We don’t know whether to cry tears of sadness or sweet relief, but last night brought us the heartbreaking season finale of Dina Lohan’s dream come true: the Lindsay-free joy ride through the one of the most frightening TV family’s household that was Living Lohan. And despite all Dina’s efforts to convince us we should be happy for little 14-year old Ali and her double whammy of career success stories featured in this episode, the last few months have taught us that a role in the Troll remake and a single that makes our ears bleed do not necessarily a superstar make. But, as we’ve learned throughout the season, no matter how small these sad triumphs, if it weren’t for Dina and her never-ending flow of parental lessons, Ali would still just be some normal teenager allowed to go to the mall with friends and shop, instead of Dina's way of remaining the Mother Of The Century:1) Guarantee Daughter Flops An Audition By Giving Her The Script The Day Before! As we noted a while back, Ali is reportedly slated to appear in the “Worst Movie Ever Made,” a remake of cheap horror dramedy Troll.
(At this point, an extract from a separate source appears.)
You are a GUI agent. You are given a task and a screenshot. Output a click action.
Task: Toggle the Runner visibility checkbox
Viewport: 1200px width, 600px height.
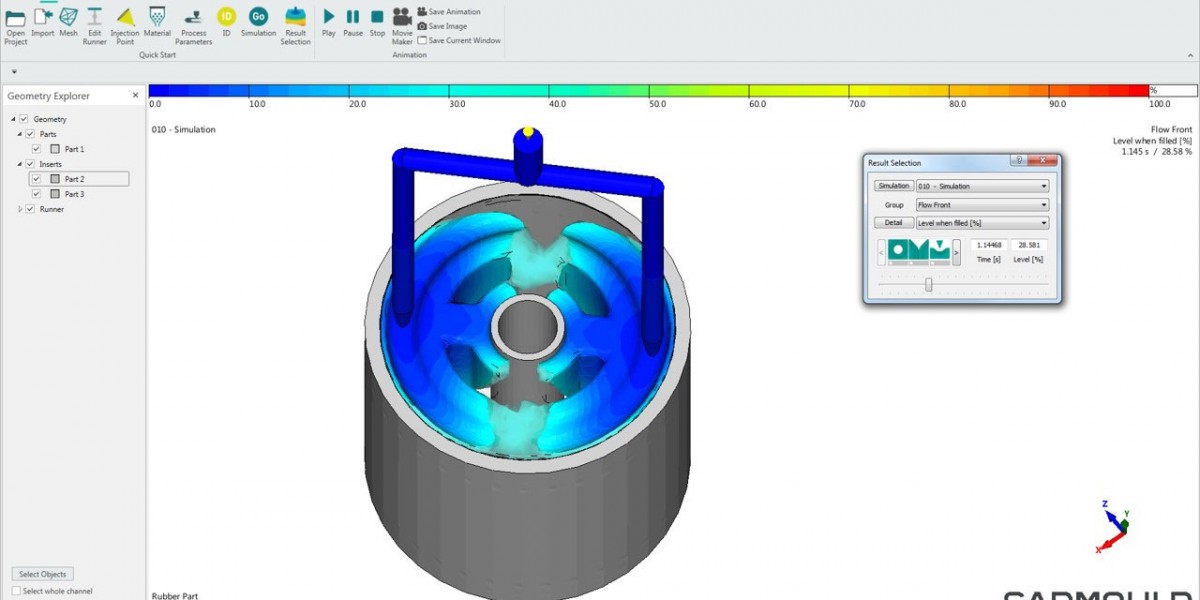(29, 209)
And though it’s quite obvious to everyone else that the producers are intent on casting a Lohan to get their movie some publicity, Dina manages to make the situation as difficult as possible by handing her the script one day before her audition. But we can’t really argue with this nugget of wisdom: “If you’re a really good director, you will know and you will see if someone has talent whether they know the lines or don’t know the lines.” 2) Show Support During Said Audition By Telling Daughter, "You Don’t Need Mommy"! After noting how scary it can be for someone like Ali, who doesn’t exactly have the most mature parents in the world, to meet real-live “adults,” Dina responds to her tween’s meager request for assistance during the meeting with the flick’s director by telling her, “You don’t need mommy.” Way to bolster her chances for an inevitable estrangement “just like Lindsay!” And that's a wrap! While we have yet to learn whether or not they'll be a Season Two of Living Lohan, one thing is certain — whether or not Ali succeeds in her career, Dina will surely find a way to continue to keep her name in the news. After all, isn't that what living Lohan is all about?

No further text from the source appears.